= Your objective =
Only the lines from the one containing "You are a computer-use" through the last line below belong in your copy; transcribe them exactly and omit any pictures.

[Extracted material — start]

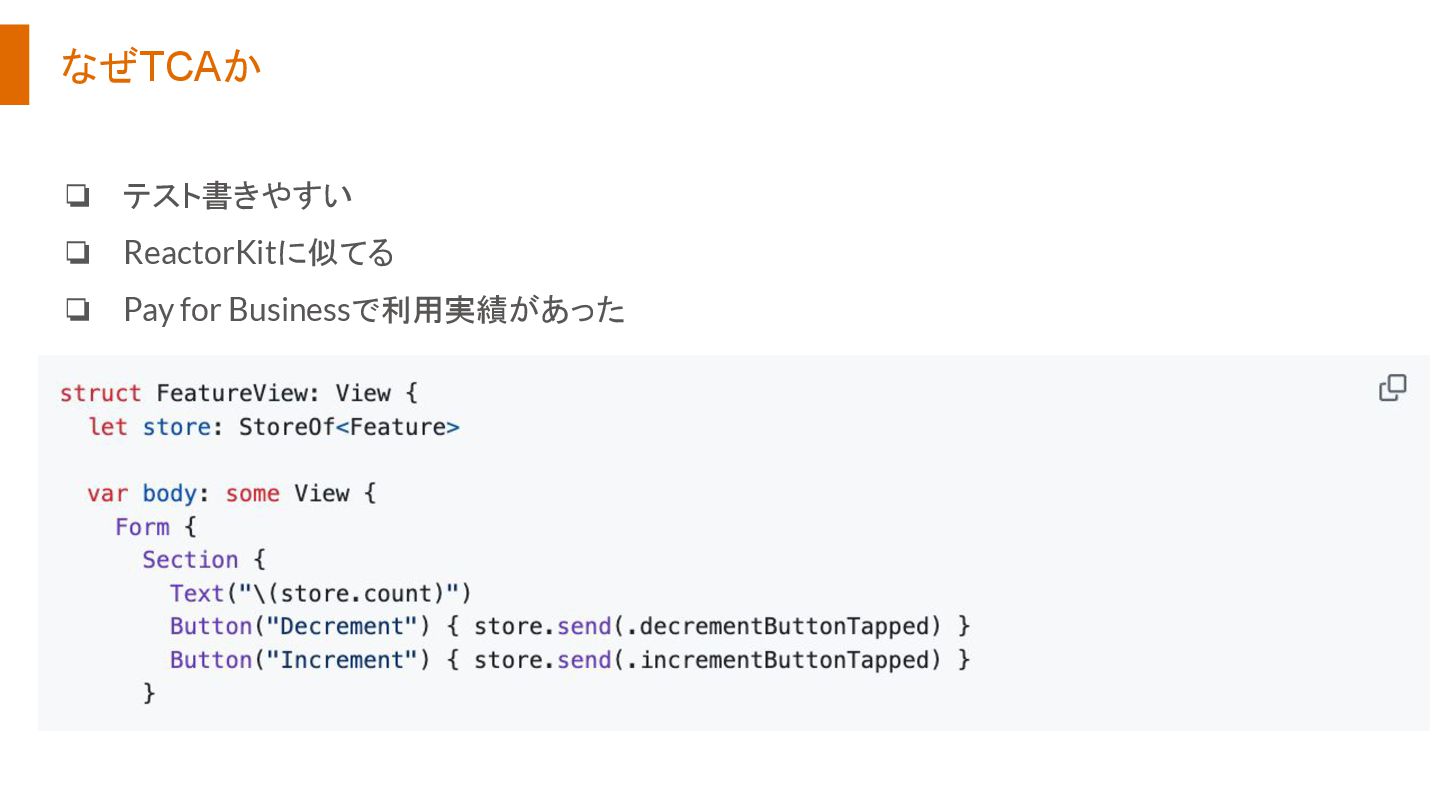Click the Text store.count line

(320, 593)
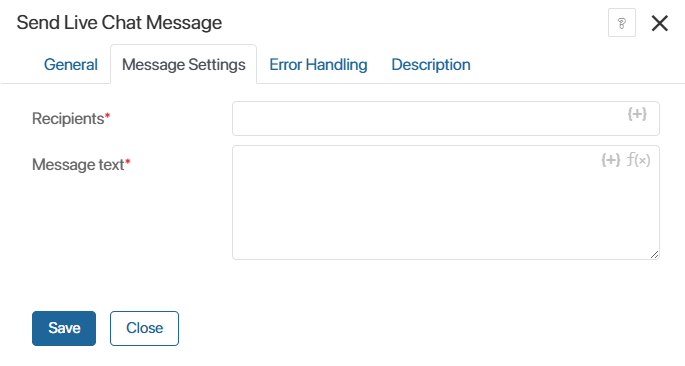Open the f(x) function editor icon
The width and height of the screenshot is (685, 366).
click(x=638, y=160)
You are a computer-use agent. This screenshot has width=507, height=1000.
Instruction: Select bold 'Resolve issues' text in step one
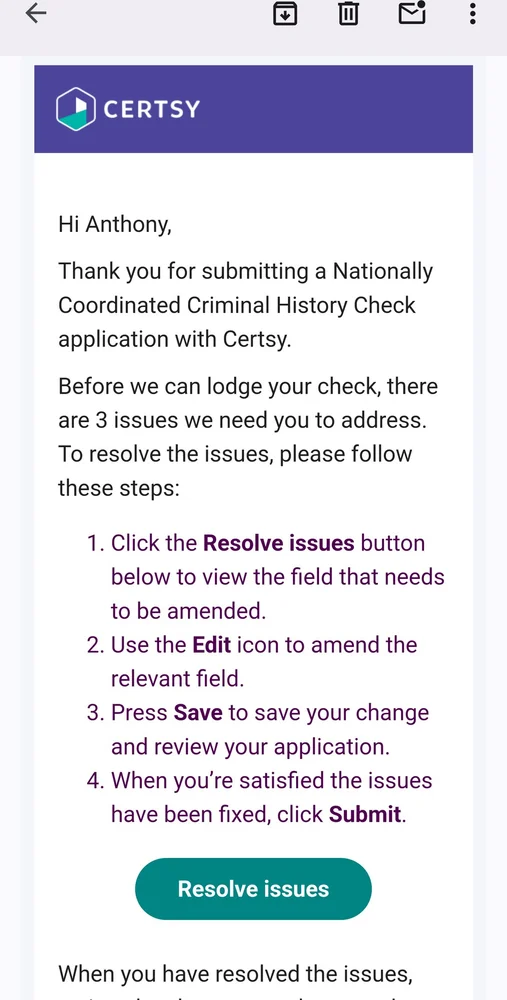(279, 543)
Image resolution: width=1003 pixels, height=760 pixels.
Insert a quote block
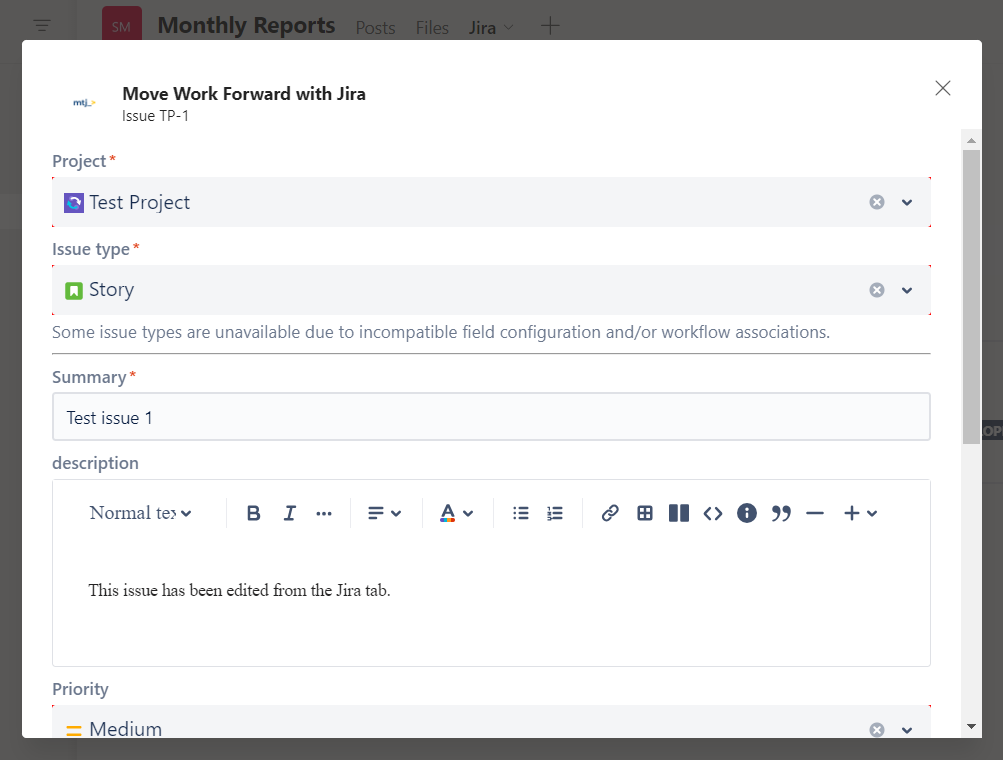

[Extracted material — finish]

= Answer to the problem =
You are a computer-use agent. This screenshot has width=507, height=1000.
Instruction: Select bold 'Resolve issues' text in step one
(279, 543)
Image resolution: width=1003 pixels, height=760 pixels.
Insert a quote block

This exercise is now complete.